In the absence of a definitive diagnosis of MPC, the primary challenge in managing the patient was deciding whether to perform surgery first or to proceed with concurrent chemoradiotherapy. According to the revised International Federation of Gynaecology and Obstetrics 2018 staging criteria for cervical cancer, the presence of lymph node metastasis in the para-aortic region is a crucial factor for treatment decision-making and prognosis in patients with cervical cancer (34). According to the NCCN Cervical Cancer Guidelines (2020 Version 1) (15), if the para-aortic lymph nodes were deemed metastatic, the patient would be classified as having stage III C2 invasive cervical squamous cell carcinoma, thus necessitating concurrent chemoradiotherapy as the primary treatment modality. Conversely, in the absence of para-aortic lymph node metastasis, the patient would be diagnosed with stage IB2 disease, making surgical resection the main therapeutic approach. Clinicians face challenges in determining whether para-aortic lymph node enlargement is due to metastasis or represents a primary lesion.

Kostov et al (35) introduced a three-tier lymph node staging system for cervical cancer: Tier one includes the para-uterine, obturator, internal iliac and external iliac lymph nodes; tier two encompasses the common iliac and presacral lymph nodes; and tier three consists of the para-aortic lymph nodes. Most tumor lymph node metastases typically progress sequentially from tier one to tier two, and then to tier three. Depending on the tumor type, approximately 5 to 10% of cases may exhibit cross-tier metastasis (36,37).
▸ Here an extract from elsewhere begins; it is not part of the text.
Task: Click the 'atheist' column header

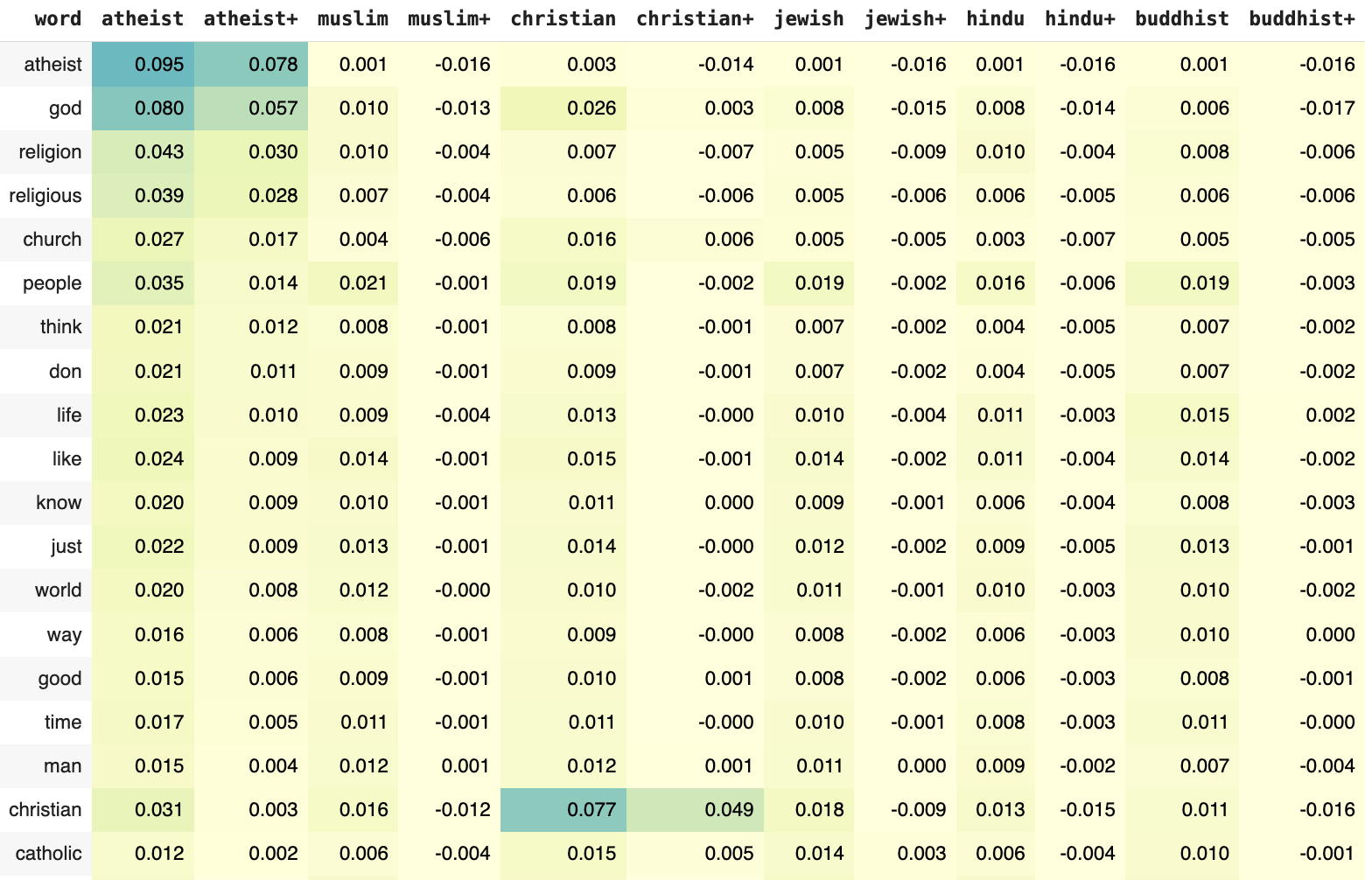Action: tap(143, 19)
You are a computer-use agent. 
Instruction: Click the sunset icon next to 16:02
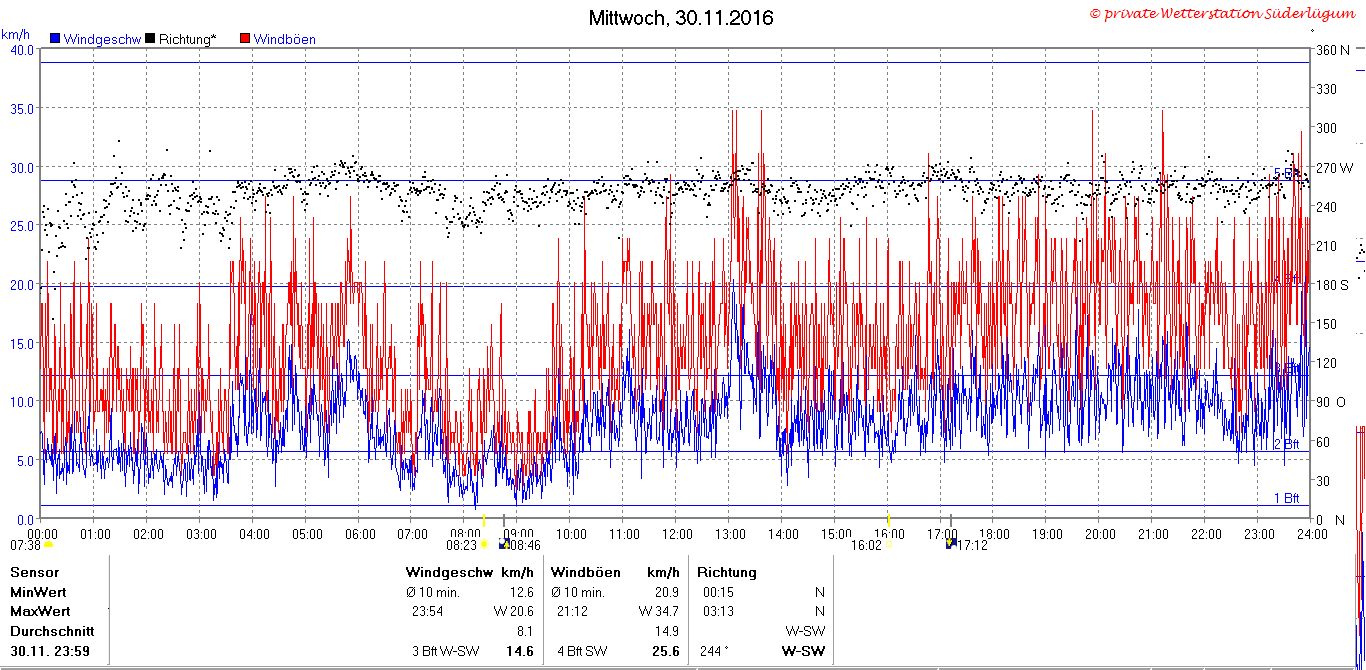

This pattern suggests that patients with para-aortic lymph node metastasis often have concurrent involvement of pelvic lymph nodes (38,39). However, in the present case, the PET-CT indicated only possible para-aortic lymph node metastasis, with no evidence of metastasis in the pelvic lymph nodes. This represents a rare occurrence of lymph nodes crossing tiers based solely on imaging diagnosis. Several studies have reported the relatively low sensitivity and negative predictive value of PET-CT in diagnosing para-aortic lymph node metastasis, highlighting the potential for false-positive or false-negative results (40,41).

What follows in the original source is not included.